RECORD EXTRACTS Start Marker
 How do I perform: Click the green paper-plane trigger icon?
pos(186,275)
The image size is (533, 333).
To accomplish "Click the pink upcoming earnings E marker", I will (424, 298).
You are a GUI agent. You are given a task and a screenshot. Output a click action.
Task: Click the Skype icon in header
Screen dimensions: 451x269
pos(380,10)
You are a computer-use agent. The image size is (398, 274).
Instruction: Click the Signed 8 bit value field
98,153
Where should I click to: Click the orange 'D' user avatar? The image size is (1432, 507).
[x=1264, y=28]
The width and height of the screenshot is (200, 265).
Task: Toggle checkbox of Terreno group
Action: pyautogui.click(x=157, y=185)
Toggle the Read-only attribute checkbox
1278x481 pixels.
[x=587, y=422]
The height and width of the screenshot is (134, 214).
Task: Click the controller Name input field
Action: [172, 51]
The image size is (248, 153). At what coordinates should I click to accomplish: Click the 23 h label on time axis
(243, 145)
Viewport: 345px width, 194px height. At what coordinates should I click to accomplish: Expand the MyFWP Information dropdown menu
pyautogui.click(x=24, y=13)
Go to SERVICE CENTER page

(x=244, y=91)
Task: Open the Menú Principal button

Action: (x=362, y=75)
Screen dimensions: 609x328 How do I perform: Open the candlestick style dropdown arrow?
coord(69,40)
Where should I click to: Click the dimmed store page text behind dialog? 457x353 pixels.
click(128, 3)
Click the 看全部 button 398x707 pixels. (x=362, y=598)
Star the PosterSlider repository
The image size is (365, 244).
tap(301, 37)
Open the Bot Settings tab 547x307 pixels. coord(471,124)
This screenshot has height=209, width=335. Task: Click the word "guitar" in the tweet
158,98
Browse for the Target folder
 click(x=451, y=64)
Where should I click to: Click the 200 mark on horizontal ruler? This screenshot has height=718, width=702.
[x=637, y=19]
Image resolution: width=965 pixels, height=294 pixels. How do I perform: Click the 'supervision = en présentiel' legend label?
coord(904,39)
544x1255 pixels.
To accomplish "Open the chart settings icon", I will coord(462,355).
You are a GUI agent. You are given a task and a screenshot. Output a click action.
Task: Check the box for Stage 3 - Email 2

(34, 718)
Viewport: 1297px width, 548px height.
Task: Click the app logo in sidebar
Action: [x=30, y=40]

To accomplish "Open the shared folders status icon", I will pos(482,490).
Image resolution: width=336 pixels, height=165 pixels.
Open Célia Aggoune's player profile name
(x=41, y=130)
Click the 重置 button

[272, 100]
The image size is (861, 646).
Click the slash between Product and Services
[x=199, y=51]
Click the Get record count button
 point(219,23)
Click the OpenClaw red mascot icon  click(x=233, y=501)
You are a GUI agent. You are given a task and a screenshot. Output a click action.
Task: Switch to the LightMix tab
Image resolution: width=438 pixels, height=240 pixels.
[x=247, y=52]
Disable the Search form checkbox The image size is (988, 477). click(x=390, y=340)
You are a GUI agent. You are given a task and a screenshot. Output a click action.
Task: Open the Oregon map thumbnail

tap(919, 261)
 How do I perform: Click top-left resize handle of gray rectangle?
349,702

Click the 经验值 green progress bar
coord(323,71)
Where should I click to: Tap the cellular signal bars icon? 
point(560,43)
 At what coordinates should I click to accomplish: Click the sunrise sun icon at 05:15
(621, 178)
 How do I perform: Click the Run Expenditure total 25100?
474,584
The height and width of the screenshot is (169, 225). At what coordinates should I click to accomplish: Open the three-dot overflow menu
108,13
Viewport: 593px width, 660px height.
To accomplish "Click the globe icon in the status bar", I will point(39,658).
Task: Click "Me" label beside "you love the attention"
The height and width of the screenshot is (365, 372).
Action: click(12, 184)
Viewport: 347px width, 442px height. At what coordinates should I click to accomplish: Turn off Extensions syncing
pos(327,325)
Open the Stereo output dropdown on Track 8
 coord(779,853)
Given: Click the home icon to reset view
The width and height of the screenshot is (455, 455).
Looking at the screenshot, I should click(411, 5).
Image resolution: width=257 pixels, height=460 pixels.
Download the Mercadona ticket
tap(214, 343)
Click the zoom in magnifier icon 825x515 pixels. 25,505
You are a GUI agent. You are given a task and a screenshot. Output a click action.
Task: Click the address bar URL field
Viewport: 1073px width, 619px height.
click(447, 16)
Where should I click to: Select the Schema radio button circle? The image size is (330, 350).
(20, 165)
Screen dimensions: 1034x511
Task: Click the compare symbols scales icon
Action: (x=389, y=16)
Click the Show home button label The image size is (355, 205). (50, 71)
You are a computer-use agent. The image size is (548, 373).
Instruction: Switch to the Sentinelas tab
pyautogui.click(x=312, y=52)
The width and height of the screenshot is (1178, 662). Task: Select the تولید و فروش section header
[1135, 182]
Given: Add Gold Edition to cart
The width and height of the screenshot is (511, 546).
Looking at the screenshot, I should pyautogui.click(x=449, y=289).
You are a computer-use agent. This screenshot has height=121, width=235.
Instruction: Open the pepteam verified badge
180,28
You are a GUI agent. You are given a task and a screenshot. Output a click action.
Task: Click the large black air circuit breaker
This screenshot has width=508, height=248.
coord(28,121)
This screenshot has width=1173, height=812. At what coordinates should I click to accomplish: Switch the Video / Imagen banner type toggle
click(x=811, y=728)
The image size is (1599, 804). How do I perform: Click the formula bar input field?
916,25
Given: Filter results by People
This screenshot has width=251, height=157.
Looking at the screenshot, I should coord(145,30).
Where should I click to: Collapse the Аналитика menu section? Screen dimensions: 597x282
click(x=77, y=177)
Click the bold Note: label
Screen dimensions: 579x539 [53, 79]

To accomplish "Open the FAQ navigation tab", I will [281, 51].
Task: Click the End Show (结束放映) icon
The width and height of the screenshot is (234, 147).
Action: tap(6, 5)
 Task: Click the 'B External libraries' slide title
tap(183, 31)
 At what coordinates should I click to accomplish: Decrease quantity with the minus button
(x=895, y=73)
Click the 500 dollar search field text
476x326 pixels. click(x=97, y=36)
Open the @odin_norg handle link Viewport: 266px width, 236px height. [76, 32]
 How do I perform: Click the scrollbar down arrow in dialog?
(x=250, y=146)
RECORD EXTRACTS End Marker
▶ [TASK OBJECTIVE]:
Where the string "will" appears in a line of the listing, copy that line.

▶ [EXERCISE ANSWER]:
To accomplish "Click the pink upcoming earnings E marker", I will (424, 298).
To accomplish "Open the chart settings icon", I will coord(462,355).
To accomplish "Open the shared folders status icon", I will pos(482,490).
To accomplish "Click the globe icon in the status bar", I will point(39,658).
To accomplish "Open the FAQ navigation tab", I will [281, 51].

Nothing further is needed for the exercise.